Note that the reverse is not true, however. The states cannot narrow the rights granted by the federal constitution through their state constitutions. (Any attempt to do so automatically presents a federal question.) But there’s nothing to prevent the states from expanding those rights and, if they do so, then any resulting questions will be based on the state constitution and therefore will be a question of state law.

FWIW, the Nevada case did not declare an amendment to the state constitution unconstitutional, as is often reported. We did an analysis of this on a thread a month or two ago,

Rather, what it did was to (a) find that the provisions of two sections of the state constitution, as amended, did in fact conflict as claimed, and (b) interpret the state constitution to rectify the conflict, as is its bounden duty under the laws under which it was established. To wit, there is an affirmative constitutional mandate that the public schools be adequately funded (by state funds) in Nevada. The legislature was unable to provide adequate funding in the budget it adopted without raising taxes. Anorther constitutional mandate requires that a 60% supermajority pass any tax increase. The court decided that (a) the legislature must fund the schools, that being their duty under the constitution. If they choose to do so by not raising taxes and cutting other programs to free up the necessary funds, fine. But (b) there being an affirmative duty to adequately fund the schools, if they cannot agree to cut other programs to do so within the available funds from current taxes, they are free to pass a tax increase by a 50%+1 vote, said increased taxes being devoted to the school system funding.
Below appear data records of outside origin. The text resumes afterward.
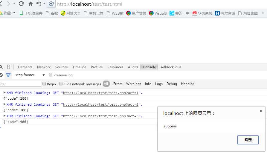Expand the XHR act=3 log entry
This screenshot has height=162, width=267.
coord(4,116)
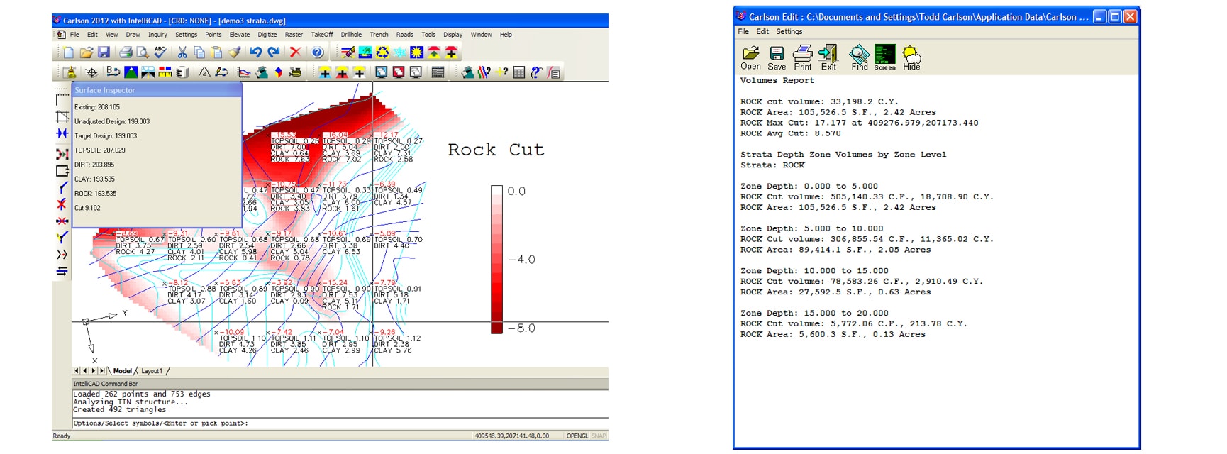Click the blue question mark help icon
Screen dimensions: 1227x454
(318, 52)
The logic was that the specific supersedes the general. While in general the legislature is prohibited from increasing taxes by other than a supermajority, they are not free to ignore a constitutional mandate that they are required to honor because they cannot agree (party representation being almost equal) on how to fund it. They are therefore entitled, by a normal majority, to increase taxes for this one particular constitutionally mandated purpose without the other (supermajority) requirement coming into play.

Note that this was in essence an example of judicial self-restraint. Rather than taking it upon itself to make the budget comply with both constitutional provisions simultaneously by mandating program cuts, it resolved the constitutional question with which it was faced and handed the problem back to the legislature, with a constitutional-law guideline as to what might be done to solve the problem.

That the resolution of the problem is likely to result in increased taxes is owing to stubborn legislators, not to the court.

Minor amplification on Jodi’s post: It’s my understanding that when a case can both be resolved under state law and presents a federal question, a decision based independently on state law and a resolution of the federal question cannot be appealed to the federal system. E.g., Smith alleges that his First Amendment rights have been violated, but also that his freedom of speech rights under the State Bill of Rights were violated. The court finds that in fact his rights under both were violated, but in a very minimal way, awards him $1 in damages, and closes the case. That verdict is upheld throughout the state system. No appeal to the federal system is possible, because the case was resolved by reference to the state Bill of Rights in a way conformable to the federal question.

Interestingly, if a state supreme court decides a case but does not make it clear whether the rationale for decision was state law it the state court’s interpretation of federal law (and it could be either), the U.S. Supreme Court assumes that the state court was speaking to federal law. If the U.S. Court disagrees with that interpretation, then it will remand the case back to the state court, which can then say “No, we were analyzing state law, not federal law,” reinstate the decision, and the U.S. Supreme Court is impotent to revise it.

–Cliffy

Jodi said

Yup. Settled in Kyllo v United States 533 US 27 (2001).